_Work to be completed:_ If a line in the entries below contains the word "computer", it counts; report how many such lines there are, and only that number.
───── Records supplied
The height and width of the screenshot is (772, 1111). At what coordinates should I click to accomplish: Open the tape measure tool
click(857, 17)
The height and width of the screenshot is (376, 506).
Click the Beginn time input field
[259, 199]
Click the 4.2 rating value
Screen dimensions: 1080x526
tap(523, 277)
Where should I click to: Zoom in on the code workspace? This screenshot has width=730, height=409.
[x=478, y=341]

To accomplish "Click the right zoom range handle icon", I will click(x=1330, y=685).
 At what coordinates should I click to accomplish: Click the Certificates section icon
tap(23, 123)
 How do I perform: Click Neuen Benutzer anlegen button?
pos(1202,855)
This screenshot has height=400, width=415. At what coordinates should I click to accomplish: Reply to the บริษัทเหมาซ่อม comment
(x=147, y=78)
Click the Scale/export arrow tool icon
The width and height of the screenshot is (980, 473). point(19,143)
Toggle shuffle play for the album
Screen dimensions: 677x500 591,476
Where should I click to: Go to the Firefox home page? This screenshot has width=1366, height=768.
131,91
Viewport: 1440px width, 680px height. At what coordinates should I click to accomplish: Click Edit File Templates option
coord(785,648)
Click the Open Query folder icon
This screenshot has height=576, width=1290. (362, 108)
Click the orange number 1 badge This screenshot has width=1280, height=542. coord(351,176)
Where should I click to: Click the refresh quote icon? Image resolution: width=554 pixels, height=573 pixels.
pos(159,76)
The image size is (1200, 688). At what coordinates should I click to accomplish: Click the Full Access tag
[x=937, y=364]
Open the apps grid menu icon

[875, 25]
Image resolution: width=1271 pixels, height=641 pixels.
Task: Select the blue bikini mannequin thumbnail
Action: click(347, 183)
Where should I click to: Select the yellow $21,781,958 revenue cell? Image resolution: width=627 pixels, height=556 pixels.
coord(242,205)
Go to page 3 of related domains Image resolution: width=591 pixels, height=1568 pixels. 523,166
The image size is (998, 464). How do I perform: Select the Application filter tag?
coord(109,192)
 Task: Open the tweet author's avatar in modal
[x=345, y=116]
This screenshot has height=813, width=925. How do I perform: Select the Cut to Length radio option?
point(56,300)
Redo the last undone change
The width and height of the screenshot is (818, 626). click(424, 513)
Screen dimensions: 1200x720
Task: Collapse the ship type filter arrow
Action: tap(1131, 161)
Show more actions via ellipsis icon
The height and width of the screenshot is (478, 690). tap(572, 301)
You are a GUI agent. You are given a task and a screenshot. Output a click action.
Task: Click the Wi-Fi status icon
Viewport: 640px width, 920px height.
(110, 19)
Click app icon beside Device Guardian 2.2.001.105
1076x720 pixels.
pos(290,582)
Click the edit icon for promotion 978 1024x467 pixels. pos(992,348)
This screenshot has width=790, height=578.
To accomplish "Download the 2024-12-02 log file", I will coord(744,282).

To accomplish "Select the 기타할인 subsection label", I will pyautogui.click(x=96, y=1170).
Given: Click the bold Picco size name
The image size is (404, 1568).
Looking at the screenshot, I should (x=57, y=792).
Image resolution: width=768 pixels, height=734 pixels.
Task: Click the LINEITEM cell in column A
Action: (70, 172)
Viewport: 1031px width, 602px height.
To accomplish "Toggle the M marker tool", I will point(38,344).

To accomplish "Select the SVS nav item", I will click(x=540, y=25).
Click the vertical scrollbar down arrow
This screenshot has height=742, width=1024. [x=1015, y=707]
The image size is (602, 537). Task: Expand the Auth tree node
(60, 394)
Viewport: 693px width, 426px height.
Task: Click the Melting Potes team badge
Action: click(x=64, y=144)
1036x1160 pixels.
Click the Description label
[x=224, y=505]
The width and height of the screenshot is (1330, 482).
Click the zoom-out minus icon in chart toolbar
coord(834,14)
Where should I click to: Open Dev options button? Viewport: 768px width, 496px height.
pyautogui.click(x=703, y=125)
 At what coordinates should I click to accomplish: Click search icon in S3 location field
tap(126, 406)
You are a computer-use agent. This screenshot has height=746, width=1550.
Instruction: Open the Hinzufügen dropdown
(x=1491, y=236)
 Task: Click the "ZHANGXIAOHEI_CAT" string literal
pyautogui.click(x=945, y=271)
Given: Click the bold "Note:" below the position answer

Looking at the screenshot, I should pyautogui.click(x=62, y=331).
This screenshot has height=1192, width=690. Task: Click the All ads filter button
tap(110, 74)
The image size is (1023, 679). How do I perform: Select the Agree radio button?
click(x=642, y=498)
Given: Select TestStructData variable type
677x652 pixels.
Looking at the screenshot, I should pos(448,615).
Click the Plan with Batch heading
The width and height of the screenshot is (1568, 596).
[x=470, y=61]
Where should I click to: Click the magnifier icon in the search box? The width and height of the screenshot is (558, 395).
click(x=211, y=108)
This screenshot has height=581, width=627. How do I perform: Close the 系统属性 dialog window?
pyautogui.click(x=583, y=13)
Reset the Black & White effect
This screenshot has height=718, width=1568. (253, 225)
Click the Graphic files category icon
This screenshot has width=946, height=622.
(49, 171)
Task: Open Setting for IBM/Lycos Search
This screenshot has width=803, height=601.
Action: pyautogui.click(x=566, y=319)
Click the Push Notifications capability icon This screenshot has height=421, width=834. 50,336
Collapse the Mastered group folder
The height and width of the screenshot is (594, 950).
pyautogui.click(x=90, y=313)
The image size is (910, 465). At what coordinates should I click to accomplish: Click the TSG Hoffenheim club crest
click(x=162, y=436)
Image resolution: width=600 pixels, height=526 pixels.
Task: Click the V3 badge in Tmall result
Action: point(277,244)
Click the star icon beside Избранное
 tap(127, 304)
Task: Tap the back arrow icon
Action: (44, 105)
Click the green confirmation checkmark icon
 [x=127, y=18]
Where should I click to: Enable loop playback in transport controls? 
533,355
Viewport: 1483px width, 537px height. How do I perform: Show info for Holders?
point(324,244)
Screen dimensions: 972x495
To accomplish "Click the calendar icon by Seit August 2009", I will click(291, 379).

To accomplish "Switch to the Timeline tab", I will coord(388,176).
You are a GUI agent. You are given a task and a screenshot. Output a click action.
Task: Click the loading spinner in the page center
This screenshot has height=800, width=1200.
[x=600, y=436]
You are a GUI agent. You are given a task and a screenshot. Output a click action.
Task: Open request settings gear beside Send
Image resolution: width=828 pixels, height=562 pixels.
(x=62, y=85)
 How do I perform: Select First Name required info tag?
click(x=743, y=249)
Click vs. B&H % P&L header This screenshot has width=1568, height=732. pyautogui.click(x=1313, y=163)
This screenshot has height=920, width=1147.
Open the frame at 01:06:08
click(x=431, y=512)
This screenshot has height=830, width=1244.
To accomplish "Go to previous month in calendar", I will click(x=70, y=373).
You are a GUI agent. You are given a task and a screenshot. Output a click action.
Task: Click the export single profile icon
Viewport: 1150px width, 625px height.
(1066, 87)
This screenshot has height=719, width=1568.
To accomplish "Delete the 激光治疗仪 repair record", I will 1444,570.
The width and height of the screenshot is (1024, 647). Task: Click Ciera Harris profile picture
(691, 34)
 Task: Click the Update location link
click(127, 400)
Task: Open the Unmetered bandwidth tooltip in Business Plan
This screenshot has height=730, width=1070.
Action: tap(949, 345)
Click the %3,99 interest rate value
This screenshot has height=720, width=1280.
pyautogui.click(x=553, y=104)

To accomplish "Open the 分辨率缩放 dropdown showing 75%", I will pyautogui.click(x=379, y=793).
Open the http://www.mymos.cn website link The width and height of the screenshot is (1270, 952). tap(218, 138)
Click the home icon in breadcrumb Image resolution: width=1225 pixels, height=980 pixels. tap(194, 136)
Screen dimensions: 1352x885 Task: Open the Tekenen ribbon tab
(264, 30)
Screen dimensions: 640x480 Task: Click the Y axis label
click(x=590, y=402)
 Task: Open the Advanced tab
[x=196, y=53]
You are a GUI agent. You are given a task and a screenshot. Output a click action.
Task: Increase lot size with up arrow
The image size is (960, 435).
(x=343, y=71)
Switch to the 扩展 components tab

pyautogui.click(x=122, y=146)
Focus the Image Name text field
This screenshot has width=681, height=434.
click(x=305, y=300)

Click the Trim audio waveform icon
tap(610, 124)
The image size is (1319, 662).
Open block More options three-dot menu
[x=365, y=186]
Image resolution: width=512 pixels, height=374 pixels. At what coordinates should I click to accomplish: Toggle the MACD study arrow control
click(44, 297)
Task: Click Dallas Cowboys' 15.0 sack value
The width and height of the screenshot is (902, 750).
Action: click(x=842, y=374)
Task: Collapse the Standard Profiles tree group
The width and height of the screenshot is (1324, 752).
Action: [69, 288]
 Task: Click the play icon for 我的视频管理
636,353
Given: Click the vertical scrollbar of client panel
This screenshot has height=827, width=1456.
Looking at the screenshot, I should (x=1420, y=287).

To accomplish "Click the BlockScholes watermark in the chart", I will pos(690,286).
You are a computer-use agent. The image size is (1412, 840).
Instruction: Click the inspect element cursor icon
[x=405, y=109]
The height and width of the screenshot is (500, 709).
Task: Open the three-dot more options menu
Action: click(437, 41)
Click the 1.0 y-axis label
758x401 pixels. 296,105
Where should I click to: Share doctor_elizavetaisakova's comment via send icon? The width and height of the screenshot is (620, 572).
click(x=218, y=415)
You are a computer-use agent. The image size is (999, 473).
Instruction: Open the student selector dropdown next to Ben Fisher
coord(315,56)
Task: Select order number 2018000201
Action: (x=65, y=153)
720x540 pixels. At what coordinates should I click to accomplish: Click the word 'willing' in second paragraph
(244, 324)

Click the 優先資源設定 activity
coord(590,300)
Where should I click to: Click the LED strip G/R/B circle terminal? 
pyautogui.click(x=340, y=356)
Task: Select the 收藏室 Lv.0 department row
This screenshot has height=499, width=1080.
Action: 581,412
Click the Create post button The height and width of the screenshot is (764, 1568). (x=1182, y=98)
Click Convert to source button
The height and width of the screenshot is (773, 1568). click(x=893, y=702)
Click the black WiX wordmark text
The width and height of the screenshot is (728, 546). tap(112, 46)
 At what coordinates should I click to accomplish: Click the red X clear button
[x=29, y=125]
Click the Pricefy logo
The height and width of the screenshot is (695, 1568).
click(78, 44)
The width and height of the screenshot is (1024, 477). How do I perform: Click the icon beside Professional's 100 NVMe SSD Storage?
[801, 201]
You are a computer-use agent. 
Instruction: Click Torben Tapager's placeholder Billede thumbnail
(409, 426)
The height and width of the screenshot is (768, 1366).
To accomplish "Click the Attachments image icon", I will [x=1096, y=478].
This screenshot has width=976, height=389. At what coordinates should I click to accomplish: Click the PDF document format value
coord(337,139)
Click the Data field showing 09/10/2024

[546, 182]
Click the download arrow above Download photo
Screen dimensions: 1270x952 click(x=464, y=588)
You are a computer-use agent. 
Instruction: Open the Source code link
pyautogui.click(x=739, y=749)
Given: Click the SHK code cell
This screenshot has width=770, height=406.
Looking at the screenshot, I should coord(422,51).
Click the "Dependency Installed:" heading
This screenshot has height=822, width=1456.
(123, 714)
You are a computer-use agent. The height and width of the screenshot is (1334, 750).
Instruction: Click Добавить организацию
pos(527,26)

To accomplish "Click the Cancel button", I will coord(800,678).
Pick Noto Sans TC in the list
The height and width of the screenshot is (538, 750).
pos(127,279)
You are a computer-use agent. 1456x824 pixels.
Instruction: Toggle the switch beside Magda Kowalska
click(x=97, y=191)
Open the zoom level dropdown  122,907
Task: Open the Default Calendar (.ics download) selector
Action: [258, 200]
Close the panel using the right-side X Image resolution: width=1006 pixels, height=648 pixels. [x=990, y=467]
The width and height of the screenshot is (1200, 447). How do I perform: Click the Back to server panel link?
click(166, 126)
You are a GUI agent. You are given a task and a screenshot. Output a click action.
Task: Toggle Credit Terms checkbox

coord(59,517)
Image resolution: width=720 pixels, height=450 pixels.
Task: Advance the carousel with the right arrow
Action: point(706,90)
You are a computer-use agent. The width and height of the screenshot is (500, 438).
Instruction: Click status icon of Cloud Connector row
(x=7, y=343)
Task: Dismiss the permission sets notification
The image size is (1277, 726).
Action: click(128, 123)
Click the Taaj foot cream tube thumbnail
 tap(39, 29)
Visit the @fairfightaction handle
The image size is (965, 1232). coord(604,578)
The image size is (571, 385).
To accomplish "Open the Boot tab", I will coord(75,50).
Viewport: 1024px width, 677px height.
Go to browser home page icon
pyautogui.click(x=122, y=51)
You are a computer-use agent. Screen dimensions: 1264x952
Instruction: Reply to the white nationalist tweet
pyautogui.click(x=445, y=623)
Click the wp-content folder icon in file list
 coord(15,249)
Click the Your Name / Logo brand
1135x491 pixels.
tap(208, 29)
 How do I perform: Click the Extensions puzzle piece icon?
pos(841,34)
──────────
_Result:_ 9